GIVEN REQUEST:
Collect every line below that contains the string "Task". Letter case matters.

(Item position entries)
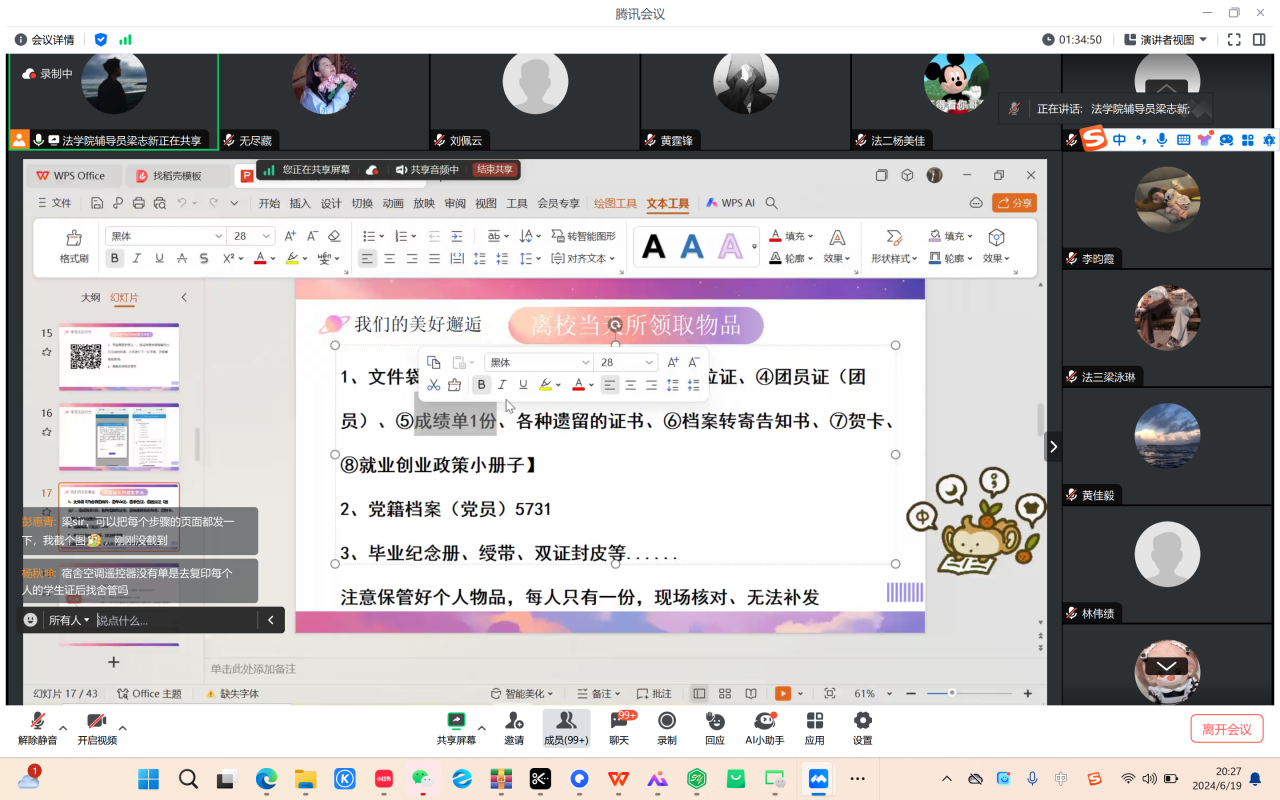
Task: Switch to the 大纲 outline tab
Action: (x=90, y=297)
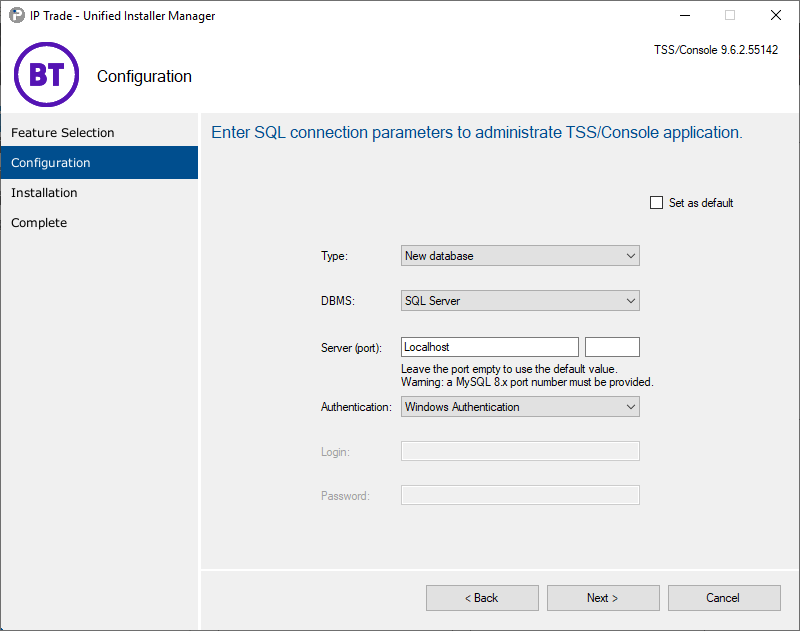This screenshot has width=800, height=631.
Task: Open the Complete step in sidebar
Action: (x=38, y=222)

THE ANSWER:
Task: Switch to the 大纲 outline tab
Task: Open the Complete step in sidebar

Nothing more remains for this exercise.